En Colombie, un événement aussi surprenant qu’inquiétant a eu lieu : 57 soldats ont été enlevés par des civils dans la région montagneuse du canyon de Micay, au sud-ouest du pays.
L’armée colombienne a annoncé que 31 soldats ont été capturés samedi, suivis de 26 autres dimanche, par un groupe de plus de 200 personnes.
Les autorités soupçonnent que ces civils ont été soutenus ou contraints par des éléments des FARC, un mouvement ayant signé un accord de paix avec l’État en 2016.

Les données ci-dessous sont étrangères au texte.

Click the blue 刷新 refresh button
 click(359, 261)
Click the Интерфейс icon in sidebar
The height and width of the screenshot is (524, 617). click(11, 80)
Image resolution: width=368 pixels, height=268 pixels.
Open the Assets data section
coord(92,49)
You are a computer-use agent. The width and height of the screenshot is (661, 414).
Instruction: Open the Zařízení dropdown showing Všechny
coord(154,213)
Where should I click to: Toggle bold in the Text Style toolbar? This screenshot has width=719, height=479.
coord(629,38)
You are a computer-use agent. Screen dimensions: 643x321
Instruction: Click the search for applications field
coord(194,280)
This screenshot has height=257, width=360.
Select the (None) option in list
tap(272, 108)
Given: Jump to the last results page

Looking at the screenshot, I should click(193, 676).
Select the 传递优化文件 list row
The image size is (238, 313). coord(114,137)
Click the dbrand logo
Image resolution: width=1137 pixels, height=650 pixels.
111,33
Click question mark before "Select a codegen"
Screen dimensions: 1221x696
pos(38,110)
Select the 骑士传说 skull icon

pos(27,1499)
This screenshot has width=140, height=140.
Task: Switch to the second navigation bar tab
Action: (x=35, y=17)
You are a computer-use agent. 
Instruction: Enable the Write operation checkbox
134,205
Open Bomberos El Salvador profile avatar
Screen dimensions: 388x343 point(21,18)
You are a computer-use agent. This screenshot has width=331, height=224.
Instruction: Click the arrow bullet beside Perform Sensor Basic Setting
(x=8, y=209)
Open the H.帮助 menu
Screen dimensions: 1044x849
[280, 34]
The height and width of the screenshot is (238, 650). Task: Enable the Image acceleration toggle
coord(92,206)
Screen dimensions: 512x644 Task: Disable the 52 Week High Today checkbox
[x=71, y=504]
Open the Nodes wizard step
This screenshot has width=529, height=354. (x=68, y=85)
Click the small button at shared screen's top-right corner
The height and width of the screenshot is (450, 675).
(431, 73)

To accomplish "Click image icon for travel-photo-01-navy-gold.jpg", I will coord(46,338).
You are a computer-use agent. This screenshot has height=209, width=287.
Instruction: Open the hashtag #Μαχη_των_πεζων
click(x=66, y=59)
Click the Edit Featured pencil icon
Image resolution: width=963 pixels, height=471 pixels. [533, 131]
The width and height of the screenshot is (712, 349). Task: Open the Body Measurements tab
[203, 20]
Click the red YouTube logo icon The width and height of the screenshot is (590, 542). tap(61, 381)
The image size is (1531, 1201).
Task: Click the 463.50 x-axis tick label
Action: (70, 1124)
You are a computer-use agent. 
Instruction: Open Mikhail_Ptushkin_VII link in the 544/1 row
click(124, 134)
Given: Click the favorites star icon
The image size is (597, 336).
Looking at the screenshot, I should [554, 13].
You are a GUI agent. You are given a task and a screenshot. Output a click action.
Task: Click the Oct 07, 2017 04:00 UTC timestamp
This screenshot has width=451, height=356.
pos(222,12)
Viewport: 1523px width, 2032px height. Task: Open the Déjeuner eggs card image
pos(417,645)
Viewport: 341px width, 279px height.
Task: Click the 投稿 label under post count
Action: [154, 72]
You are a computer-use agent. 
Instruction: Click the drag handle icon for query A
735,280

Le général de brigade Federico Alberto Mejía a déclaré sur les réseaux sociaux que quatre jeunes officiers et 53 soldats faisaient partie des personnes enlevées, soulignant qu’il s’agissait clairement d’un enlèvement.
Selon la presse colombienne, cette opération pourrait avoir été dirigée par le groupe EMC, responsable des dissidences des FARC qui n’ont jamais déposé les armes. Le groupe EMC n’a toutefois pas encore réagi officiellement.
La région du canyon de Micay est connue pour être une route stratégique du trafic de cocaïne vers les ports du Pacifique, d’où la drogue est ensuite exportée illégalement à l’étranger.
Bien que l’armée considère l’incident comme un échec sécuritaire, de nombreux internautes s’en amusent, se demandant comment des civils ont pu capturer autant de militaires. Certains plaisantent : « Ce sont les civils qui vont maintenant apprendre à l’armée comment prendre des otages ? »
Ce fait divers inédit fait le tour de la Colombie et du monde, en raison de sa nature inhabituelle et de son impact potentiel sur la sécurité nationale.